Opera has released the first public version of its new mobile browser, initially on Android. The beta is notable for a variety of reasons, not least because it is the first fruit of the company’s under-the-hood shift to WebKit and other new technologies, but also because it represents a major revamp on the front-end.
For a start, the URL and search bars are now one, much as is the case in Chrome. The startup screen has also been significantly overhauled, adding a curated content discovery feature that is slightly reminiscent of Google(s goog) Currents, and a history page that is easier to access than before. Private browsing is now an option, as it is in rival mobile browsers these days.

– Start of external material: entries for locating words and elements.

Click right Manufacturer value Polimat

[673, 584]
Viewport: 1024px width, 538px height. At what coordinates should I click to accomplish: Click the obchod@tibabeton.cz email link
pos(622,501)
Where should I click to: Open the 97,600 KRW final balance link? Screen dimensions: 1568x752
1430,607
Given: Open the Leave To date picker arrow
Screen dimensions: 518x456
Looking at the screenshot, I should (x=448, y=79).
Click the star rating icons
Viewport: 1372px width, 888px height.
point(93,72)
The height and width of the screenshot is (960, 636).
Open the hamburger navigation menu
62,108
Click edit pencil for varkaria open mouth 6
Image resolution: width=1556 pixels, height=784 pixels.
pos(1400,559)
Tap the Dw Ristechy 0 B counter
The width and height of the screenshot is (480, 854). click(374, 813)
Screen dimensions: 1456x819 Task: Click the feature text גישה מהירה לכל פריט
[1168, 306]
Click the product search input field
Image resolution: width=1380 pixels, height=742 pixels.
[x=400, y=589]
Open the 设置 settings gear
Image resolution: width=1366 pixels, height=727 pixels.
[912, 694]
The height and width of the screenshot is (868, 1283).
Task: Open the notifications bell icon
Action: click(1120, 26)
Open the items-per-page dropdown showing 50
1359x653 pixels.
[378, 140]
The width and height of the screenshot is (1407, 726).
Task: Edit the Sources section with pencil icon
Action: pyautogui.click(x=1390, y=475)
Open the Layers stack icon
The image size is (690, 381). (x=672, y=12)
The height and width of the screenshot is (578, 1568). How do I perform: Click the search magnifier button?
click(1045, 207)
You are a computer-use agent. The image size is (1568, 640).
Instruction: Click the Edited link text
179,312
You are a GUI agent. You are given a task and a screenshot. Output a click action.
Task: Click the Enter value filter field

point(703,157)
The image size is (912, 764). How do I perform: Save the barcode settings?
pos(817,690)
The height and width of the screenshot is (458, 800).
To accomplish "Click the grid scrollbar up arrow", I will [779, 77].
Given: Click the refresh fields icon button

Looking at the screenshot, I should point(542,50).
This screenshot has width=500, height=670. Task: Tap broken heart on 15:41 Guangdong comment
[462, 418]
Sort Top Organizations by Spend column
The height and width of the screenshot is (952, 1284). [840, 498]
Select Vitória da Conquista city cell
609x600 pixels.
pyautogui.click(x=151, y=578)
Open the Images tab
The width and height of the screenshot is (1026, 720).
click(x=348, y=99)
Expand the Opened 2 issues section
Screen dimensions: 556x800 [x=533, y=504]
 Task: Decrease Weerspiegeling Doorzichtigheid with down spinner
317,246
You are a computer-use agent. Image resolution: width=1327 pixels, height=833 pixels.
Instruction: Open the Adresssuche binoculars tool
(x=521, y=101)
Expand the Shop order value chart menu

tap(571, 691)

On top of that, the Opera team has decided to tweak the Speed Dial concept: Speed Dial links are a narrow selection of favorite pages that show up on new tabs, and now Opera treats them like the bookmarks they are by allowing the user to organize them in folders.
Beyond these changes, the browser still includes the features that already make Opera popular with a subset of users, such as optional server-side compression to cut down on data usage and speed up page loads, and the ability to save pages for offline reading,
This was a much-needed overhaul. Opera’s problem has always been that it looked very different – that was because the company tried to do things differently, and they did succeed in introducing new concepts that others picked up on (Speed Dial was one and, at the risk of enraging Firefox fans, tabbed browsing was arguably another). This iteration has a very native-Android look, though not so much as to appear like a me-too browser. Features such as the combined URL/search bar may be unoriginal, but they were worth copying.
The start screen, meanwhile, is in my opinion now leaps ahead of the competition, being more intuitive, more feature-rich and perhaps even more attractive than that offered by Chrome. Bearing in mind that this is the first of the new Opera browsers to come out – expect revamps across the board – it’s a good omen of things to come.